Each April 22, Earth Day celebrates our planet and the efforts being taken—or that should be taken—to protect it. And, each year, several brands join the conversation with announcements, partnerships and ongoing initiatives to let consumers know they care.

The North Face Says ‘Make It Official’

The North Face closed its 112 stores and is petitioning to make Earth Day a National Holiday along with 15 other organizations. The outdoor gear brand says it has been active in its conservation efforts since being founded in 1966, four years before the tradition of Earth Day began.

In the week leading up to Earth Day 2019, The North Face launched an initiative in NYC called “Explore Mode,” designed to encourage consumers to experience their surroundings, even the urban ones. The initiative included a 90s-themed concert by musician Ella Mai and fashion curator Brian Procell, culinary experiences by Chef Angela Dimayuga and an art exhibition by Model-artist-activist Gabrielle Richardson.

Other Explore Mode events are planned for London, Manchester, Munich and Paris.

Snapchat, UN Illustrate Rising Oceans

Glaciers are melting and the oceans are rising. According to Snapchat and the United Nations, humans need to curb emissions or else the world we know it will get a whole lot wetter by the year 2100.

Snapchat and the United Nations created a special Lens that superimposes different levels of water in a user’s environment based on the year and scientific data. The Lens is available to US Snapchat users for 24 hours in celebration of Earth Day.

Snapchat cites projections from The Intergovernmental Panel on Climate Change, stating that the oceans will rise by 10 to 30 inches by 2100.

Anheuser-Busch InBev Saves Trees, Swaps Ads With Nature

AB InBev has taken a number of initiatives for Earth Day this year that includes the continuing partnership between Busch beer and the National Forest Foundation.

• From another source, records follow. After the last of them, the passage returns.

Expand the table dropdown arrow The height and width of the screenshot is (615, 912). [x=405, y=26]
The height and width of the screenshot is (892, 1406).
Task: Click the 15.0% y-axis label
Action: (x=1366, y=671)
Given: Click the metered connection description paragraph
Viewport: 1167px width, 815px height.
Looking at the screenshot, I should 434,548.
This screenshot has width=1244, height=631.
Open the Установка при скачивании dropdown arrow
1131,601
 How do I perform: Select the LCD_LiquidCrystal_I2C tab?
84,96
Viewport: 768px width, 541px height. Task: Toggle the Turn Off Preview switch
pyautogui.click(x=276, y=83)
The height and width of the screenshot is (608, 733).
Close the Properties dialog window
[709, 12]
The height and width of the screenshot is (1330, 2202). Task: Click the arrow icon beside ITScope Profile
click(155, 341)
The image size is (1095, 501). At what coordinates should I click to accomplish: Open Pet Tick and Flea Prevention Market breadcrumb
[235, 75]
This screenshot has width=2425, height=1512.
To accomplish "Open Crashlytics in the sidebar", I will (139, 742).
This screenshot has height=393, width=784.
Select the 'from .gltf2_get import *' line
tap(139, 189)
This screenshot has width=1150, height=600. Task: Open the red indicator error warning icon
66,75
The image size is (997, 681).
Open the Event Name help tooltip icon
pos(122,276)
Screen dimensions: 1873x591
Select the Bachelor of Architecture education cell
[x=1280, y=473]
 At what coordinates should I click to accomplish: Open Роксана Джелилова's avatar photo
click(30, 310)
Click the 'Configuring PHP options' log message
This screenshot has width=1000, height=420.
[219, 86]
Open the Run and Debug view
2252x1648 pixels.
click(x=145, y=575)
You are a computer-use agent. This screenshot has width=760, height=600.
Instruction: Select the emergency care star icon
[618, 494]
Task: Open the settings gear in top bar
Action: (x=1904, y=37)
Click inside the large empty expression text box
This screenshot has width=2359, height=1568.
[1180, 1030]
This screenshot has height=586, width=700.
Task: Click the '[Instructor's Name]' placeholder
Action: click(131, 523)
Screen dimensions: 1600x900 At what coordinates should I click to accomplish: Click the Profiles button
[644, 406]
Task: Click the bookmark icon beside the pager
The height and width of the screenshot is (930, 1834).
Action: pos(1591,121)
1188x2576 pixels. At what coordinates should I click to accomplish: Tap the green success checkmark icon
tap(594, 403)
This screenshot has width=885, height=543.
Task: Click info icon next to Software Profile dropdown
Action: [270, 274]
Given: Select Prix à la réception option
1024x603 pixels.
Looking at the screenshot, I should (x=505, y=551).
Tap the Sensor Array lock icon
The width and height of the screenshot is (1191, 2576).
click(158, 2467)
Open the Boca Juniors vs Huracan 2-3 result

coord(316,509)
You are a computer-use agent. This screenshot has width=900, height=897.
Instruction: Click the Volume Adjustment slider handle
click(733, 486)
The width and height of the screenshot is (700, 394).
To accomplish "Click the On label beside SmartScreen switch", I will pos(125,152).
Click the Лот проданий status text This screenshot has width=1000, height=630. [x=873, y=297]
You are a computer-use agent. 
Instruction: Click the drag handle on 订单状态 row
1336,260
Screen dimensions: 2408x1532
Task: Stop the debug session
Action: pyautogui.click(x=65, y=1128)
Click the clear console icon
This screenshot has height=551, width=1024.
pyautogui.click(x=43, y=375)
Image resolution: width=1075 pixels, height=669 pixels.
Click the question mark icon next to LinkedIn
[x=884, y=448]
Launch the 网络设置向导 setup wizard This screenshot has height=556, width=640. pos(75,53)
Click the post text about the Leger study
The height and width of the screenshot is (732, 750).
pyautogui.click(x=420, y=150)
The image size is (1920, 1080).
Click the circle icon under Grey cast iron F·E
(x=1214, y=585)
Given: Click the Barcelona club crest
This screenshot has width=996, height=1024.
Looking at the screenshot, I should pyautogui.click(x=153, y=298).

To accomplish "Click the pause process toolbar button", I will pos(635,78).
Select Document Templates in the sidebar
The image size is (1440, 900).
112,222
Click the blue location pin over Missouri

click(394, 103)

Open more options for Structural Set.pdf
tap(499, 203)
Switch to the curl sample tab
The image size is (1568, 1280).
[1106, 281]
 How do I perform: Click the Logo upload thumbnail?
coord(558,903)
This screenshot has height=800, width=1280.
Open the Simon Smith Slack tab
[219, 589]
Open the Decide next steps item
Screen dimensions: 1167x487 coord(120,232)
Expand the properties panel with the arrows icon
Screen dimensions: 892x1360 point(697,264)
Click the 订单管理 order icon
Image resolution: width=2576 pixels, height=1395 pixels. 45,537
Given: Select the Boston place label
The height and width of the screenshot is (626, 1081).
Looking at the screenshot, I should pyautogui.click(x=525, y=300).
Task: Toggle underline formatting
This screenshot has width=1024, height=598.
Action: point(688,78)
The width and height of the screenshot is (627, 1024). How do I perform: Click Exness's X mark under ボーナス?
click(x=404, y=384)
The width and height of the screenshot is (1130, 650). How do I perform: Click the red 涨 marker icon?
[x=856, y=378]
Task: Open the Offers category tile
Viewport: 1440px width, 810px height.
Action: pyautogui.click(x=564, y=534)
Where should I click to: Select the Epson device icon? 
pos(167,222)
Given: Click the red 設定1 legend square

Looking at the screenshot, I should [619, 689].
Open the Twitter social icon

For Earth Day, Busch is holding a fundraiser for the National Forest Foundation by selling a photography book called Rooted in Love: Busch’s Book of Beautiful Trees. Busch is donating all proceeds of the $20 book to the conservation of America’s National Forests. In September, the two organizations partnered to send consumers into the woods for a chance to win free beer for a year.

Michelob Ultra, meanwhile, introduced a Chrome plug-in that replaces advertisements with nature photography. The Earth Day activation uses consumers’ disdain for ads, claiming that the average person sees over 5,000 ads a day. “Wouldn’t you rather see nature instead?” the promotion asks.

When the “Pure Gold Ad Blocker” plug-in is installed, it replaces advertisements with a nature photo, overlayed with the hashtag #ExperiencePureGold.

Pepsi Vs. Plastic

PepsiCo announced a new carbonated water dispenser for the foodservice industry that will encourage reusable containers. The new machines will allow consumers to choose the level of carbonation, flavor and temperature.

An app will help consumers track water consumption and use a QR code that the machine will recognize along with beverage preferences. Users will also be given data such as the number of plastic bottles they are saving by using their own.

The new machine is part of PepsiCo’s goal to use 25 percent recycled content in its plastic packaging by the year 2025.

With each new generation, brands are adapting to consumer trends. Earth Day began in 1970 but as the March 15 “Global Warming Walkout” illustrated, young consumers are demanding action not just from Government officials, but brands they choose to support.